A Slough stone company which failed to protect its workers from exposure to hazardous dust has been fined £60k. Inspectors visited Inova Stone Ltd, which produces kitchen worktops, nine times over a six year period but saw little or improvement to their concerns.
On one occasion in May 2021 inspectors were left stunned when employees told them that ‘no one is in charge of health and safety’. They had visited the site due to concerns raised about unsafe working practices.
Shortly afterwards inspectors found bosses were failing to protect workers against exposure to respirable crystalline silica (RCS). RCS dust is invisibly fine and can reach deep inside the lung – causing permanent and often life-changing damage.
Pictures show the workplace floor caked in the deadly dust which can result in lung cancer over a sustained period of exposure. Stone worktops are becoming increasingly popular in home kitchens.
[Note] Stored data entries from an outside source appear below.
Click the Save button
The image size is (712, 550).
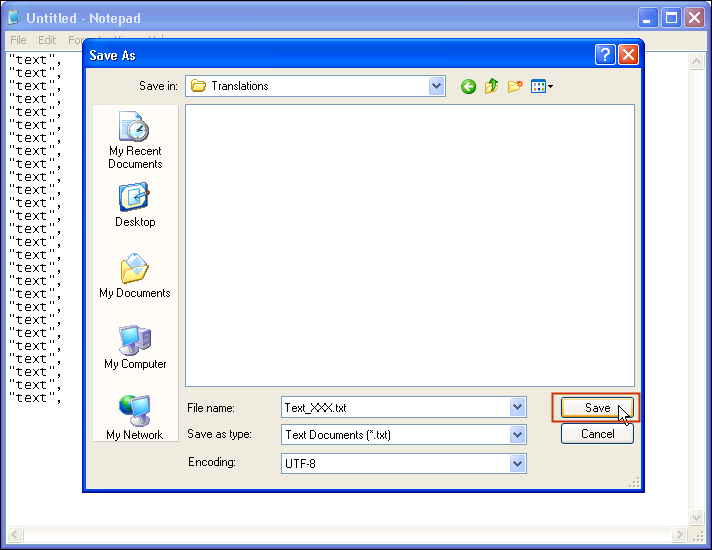pos(597,408)
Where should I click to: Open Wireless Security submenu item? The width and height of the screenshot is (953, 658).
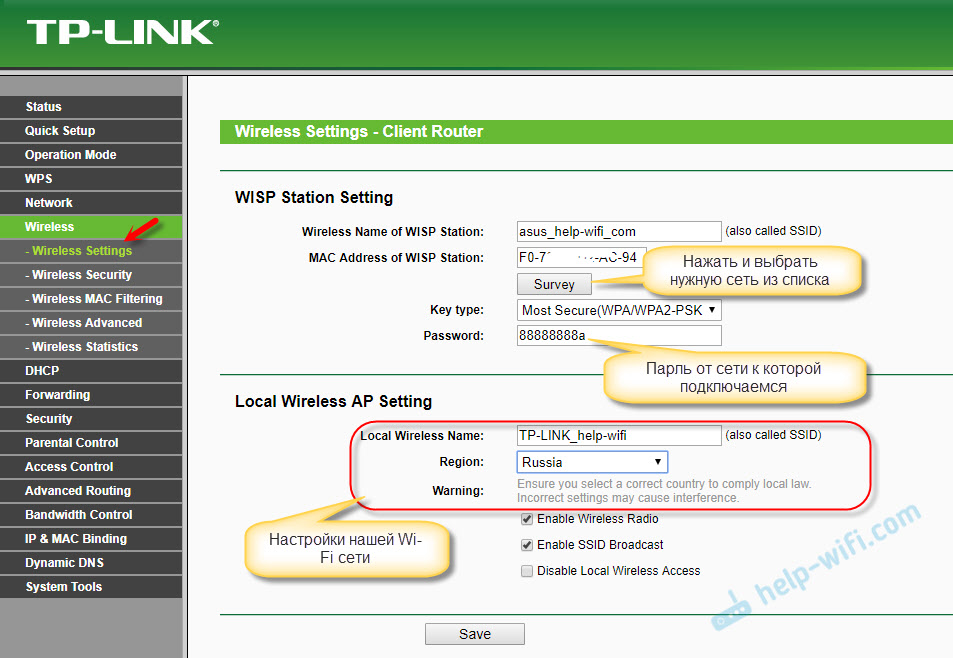[82, 275]
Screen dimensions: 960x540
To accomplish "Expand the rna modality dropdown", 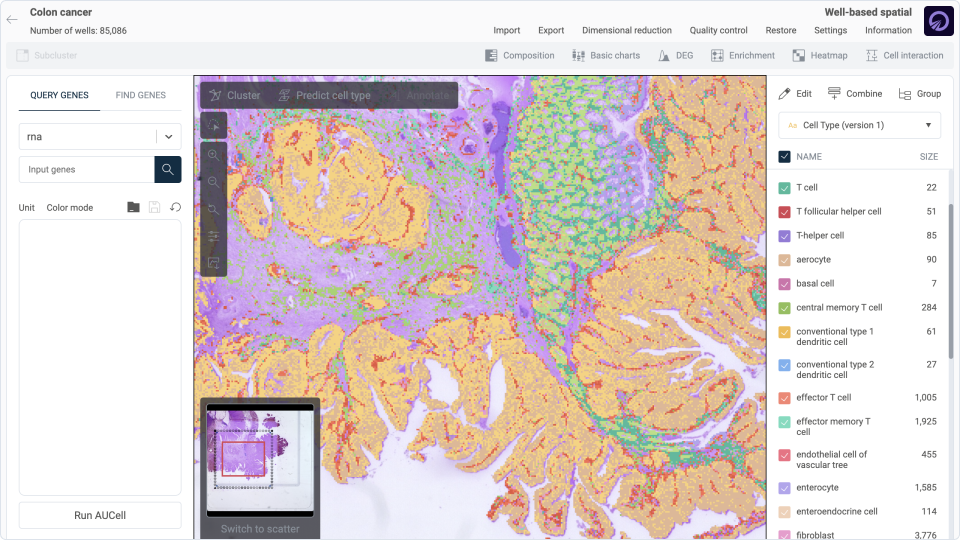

Processing stone by cutting, chiselling and polishing can create dust that contains airborne particle that carry RCS.
The Health and Safety Executive (HSE) also found Inova Stone Ltd routinely allowed them to use unguarded machinery, while heavy stone slabs were not being stored properly – which could result in serious injury.
As a result of the inspection, the company was served with four improvement notices, as inspectors found similar actions had been taken by the HSE in 2017.
Inova Stone Ltd of Willow Road, Colnbrook, Slough, pleaded guilty to breaching Section 2(1) of the Health and Safety at Work Act and failing to comply with three improvement notices. The company was fined £60,000 and ordered to pay £7,363 costs at Staines Magistrates’ Court on May 20, 2025.
After the hearing, HSE Principal Inspector Karen Morris said: “Inova Stone Ltd failed to comply with legal notices requiring them to make improvements and repeatedly showed a lack of commitment to managing health and safety. We were stunned when employees told us that ‘no-one was in charge of health and safety’.
“After being provided with advice and guidance over several years, the company had plenty of opportunities to comply with the law, yet they consistently failed to do so. The fine imposed should send a clear message to employers that the risks from working with engineered stone must be taken extremely seriously.”